## 本文抜粋
スピッツの結成年月日としては、1987年7月17日が知られています。この日に現スピッツのメンバー4人が、文化服装学園の文化祭にて初めてライヴを行ったことで、この日が結成日として位置付けられているようです。

 

それから、本当に長い長い時が経ち、2017年7月17日、スピッツは結成30周年を迎えました。長くスピッツを聴いてきた僕自身も、ファンの一人としてとても喜んだことを覚えています。これまで行ったことがなかった、スピッツのライヴにも参加することができ、昨日のことのようにその様子を思い出します。

 

結成30周年を目の前にして、さまざまな記念すべきイベントやリリースがありましたが、そんな30周年イヤーを控えた2016年に、15枚目のアルバム『醒めない』が発売になったのです。と言うより、このアルバムで、記念すべき30周年イヤーへとスピッツが動きはじめた感じですよね。

 

そんな、記念すべきアルバム『醒めない』を実際に聴いて、また、アルバムの情報を色々と得ていく中で、このアルバムにスピッツが込めた想いを、2つ受け取ることができました。それらを中心に、アルバムを紹介していきたいと思います。

 

 

■一つ目
「ロックやバンドに対する気持ちを、”醒めない”でずっと持ち続けてる」

 


まず、いつも通りながらアルバムタイトルが、”醒めない”というとても特徴的なものになっています。

 

アルバムが発売される前から、すでに語られ始めていたのですが、この”醒めない”という言葉に込められた想いは、要するに、草野さんが・スピッツのメンバーが、「ロックやバンドに対する気持ちを、”醒めない”でずっと持ち続けてる」ということでした。

 

先述の通り、スピッツは2017年に結成30周年を迎えました。しかも、未だに第一線で活躍している、日本の音楽史に残るロックバンドになりました…という言い方も、もう全然誇張ではないですよね。

## 記録データ

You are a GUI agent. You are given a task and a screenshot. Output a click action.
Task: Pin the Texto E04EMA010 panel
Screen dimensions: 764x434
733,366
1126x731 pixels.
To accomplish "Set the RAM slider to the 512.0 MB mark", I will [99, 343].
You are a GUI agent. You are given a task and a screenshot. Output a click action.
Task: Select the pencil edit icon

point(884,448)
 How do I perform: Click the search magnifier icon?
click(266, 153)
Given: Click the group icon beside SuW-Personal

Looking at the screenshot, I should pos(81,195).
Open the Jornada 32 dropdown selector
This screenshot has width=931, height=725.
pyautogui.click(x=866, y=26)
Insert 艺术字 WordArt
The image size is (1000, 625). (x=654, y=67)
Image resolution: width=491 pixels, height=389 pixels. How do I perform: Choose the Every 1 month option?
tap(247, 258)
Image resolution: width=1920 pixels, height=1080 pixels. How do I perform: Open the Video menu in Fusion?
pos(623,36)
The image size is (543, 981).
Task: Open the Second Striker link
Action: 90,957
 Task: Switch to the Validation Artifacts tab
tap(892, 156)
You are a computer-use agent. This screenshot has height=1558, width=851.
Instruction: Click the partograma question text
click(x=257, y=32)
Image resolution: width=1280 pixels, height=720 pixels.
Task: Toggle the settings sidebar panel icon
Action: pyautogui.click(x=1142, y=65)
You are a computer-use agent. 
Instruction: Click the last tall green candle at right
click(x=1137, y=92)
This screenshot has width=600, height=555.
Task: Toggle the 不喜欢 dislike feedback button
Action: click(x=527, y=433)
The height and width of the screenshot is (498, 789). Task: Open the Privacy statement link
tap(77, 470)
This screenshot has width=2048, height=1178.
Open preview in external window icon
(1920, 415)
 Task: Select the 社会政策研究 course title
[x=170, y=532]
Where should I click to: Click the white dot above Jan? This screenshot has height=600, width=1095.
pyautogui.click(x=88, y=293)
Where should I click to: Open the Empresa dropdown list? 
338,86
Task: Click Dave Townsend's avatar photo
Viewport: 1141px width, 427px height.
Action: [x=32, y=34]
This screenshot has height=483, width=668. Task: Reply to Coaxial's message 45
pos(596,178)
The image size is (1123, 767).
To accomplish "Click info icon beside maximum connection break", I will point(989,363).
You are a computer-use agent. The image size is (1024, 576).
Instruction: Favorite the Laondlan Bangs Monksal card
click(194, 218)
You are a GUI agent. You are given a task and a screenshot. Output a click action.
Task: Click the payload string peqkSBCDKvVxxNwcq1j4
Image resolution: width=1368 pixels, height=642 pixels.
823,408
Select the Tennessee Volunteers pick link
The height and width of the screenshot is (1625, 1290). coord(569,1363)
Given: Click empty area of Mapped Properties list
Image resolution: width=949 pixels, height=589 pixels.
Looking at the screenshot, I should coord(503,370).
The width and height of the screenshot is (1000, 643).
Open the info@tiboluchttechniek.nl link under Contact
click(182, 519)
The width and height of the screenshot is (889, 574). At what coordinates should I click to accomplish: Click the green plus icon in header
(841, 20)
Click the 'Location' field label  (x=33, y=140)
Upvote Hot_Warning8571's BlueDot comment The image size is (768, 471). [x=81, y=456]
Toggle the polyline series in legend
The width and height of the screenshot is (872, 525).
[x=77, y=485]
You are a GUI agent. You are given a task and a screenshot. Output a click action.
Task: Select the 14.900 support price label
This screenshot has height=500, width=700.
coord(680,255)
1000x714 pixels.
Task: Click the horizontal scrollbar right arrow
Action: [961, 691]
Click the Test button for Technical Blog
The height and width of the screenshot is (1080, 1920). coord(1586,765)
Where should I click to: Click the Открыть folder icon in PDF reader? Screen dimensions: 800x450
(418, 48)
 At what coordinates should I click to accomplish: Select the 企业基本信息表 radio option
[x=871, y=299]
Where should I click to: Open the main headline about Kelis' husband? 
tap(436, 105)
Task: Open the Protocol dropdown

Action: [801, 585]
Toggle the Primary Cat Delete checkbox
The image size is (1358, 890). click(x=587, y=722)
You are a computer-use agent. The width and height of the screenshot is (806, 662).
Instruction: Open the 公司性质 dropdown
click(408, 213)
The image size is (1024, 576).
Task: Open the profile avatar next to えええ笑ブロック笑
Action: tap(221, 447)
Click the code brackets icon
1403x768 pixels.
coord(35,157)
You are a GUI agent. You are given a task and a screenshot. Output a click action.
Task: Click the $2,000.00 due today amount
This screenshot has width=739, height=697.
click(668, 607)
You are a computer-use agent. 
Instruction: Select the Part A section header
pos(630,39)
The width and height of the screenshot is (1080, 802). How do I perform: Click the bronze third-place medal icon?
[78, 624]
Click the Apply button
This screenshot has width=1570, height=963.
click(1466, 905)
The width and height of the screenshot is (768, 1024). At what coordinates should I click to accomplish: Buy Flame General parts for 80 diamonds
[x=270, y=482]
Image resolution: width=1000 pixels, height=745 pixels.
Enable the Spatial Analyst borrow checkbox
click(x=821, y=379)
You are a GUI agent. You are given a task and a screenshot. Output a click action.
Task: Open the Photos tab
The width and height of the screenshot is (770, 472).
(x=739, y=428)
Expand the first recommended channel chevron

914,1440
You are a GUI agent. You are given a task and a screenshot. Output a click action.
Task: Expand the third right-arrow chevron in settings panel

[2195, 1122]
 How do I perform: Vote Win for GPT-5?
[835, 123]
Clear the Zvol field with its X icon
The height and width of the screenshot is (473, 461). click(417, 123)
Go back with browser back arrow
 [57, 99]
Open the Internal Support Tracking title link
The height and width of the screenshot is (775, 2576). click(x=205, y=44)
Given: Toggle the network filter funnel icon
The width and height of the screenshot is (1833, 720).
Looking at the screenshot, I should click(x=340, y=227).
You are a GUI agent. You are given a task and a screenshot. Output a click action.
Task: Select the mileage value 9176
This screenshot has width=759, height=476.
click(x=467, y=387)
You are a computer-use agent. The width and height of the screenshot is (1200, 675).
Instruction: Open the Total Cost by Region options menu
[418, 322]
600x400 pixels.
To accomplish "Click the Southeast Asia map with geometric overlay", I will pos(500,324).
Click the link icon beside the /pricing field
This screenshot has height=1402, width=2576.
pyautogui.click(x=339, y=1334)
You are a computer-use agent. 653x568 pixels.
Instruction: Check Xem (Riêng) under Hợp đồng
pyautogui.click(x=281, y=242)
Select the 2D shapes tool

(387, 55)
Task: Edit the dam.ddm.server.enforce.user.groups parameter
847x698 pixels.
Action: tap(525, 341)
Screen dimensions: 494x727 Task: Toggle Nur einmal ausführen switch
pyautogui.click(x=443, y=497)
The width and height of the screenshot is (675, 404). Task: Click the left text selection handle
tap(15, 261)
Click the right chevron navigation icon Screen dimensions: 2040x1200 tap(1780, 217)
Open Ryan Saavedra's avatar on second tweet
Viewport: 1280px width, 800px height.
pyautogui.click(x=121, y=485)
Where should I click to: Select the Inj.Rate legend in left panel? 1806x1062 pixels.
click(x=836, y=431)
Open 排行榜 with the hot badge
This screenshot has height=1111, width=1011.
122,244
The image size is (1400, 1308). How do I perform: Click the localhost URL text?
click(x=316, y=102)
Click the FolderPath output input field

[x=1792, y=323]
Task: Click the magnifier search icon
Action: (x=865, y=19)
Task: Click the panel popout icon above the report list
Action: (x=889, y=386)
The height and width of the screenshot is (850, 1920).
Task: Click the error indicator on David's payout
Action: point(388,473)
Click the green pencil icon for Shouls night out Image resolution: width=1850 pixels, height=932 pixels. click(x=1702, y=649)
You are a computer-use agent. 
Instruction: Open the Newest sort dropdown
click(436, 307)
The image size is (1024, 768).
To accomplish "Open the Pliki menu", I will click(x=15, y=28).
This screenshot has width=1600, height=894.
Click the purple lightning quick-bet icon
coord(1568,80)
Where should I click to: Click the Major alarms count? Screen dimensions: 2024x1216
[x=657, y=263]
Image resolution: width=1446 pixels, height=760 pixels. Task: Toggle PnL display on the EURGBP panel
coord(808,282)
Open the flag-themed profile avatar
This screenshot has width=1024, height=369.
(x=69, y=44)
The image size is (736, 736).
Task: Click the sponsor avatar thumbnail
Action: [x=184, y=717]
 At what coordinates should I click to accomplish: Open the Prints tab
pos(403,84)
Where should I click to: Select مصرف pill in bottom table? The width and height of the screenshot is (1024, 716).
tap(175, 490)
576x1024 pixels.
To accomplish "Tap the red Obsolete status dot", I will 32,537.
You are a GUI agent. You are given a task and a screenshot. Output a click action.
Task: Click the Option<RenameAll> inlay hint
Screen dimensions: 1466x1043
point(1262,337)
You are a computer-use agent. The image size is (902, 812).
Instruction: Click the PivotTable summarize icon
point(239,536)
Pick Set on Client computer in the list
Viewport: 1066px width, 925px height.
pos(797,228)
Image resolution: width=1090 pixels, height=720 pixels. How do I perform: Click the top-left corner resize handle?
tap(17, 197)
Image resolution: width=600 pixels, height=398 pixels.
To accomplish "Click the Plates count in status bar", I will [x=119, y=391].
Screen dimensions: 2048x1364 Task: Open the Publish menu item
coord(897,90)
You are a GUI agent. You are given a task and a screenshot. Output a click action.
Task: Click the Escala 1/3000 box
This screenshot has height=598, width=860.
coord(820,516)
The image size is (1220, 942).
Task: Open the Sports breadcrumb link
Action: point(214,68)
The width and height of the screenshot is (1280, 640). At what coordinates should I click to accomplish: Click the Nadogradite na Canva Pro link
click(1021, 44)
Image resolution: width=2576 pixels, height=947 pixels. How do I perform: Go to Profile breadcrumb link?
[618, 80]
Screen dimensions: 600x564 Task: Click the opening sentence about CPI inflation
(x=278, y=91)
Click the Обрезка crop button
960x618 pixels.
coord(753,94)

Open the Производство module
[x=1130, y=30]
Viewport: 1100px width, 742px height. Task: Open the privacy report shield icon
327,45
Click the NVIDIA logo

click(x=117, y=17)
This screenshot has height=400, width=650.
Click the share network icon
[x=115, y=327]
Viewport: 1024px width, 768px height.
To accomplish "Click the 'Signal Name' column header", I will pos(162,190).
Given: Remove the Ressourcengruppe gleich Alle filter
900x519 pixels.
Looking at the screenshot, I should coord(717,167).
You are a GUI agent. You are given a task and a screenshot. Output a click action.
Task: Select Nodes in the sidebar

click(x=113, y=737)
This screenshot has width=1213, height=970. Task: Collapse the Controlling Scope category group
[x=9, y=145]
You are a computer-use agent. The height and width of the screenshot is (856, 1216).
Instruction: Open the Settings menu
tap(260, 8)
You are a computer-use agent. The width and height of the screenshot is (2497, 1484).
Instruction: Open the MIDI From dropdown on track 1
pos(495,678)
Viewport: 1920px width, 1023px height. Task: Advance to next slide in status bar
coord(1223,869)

## 課題
(1) 本文抜粋の「それから、本当に長い長い時が経ち」で始まる段落を、主な事実を残して短く書き直してください。
(2) アルバム『醒めない』を紹介する本文抜粋の続きを、最後の文のあとから書いてください。
データは本文抜粋とは別の資料です。

## 解答
(1) 2017年7月17日、スピッツは結成30周年を迎えた。長年のファンである筆者はこれを大いに喜び、それまで行ったことのなかったスピッツのライヴにも参加できた。

(2)
 

件の結成30周年のライヴにおいても、僕が参加したのは広島公演(1日目)でしたが、その時にも草野さんが、「30年やってきましたが、まだ通過点です。これからも面白い歌を作っていきますので、よろしくお願いします」という風に、声高らかに宣言をしていたのを、とても印象深く覚えています。

 


そして、そういう想いが凝縮されているのが、表題曲の【醒めない】ですね。

 

アルバム『醒めない』の発売に先立って、表題曲【醒めない】のMVが公開され、いち早く聴くことができました。確か、Mステのスペシャルライヴでも、アルバム曲であるのに、珍しく【醒めない】を披露していました。



カリスマの服真似た 忘れてしまいたい青い日々
でもね 復活しようぜ 恥じらい燃やしてく

 


まだまだ醒めない アタマん中で
ロック大陸の物語が
最初ガーンとなった あのメモリー
今も温めてられてる さらに育てるつもり

 

【醒めない】において、印象に残ったフレーズを引用してみました。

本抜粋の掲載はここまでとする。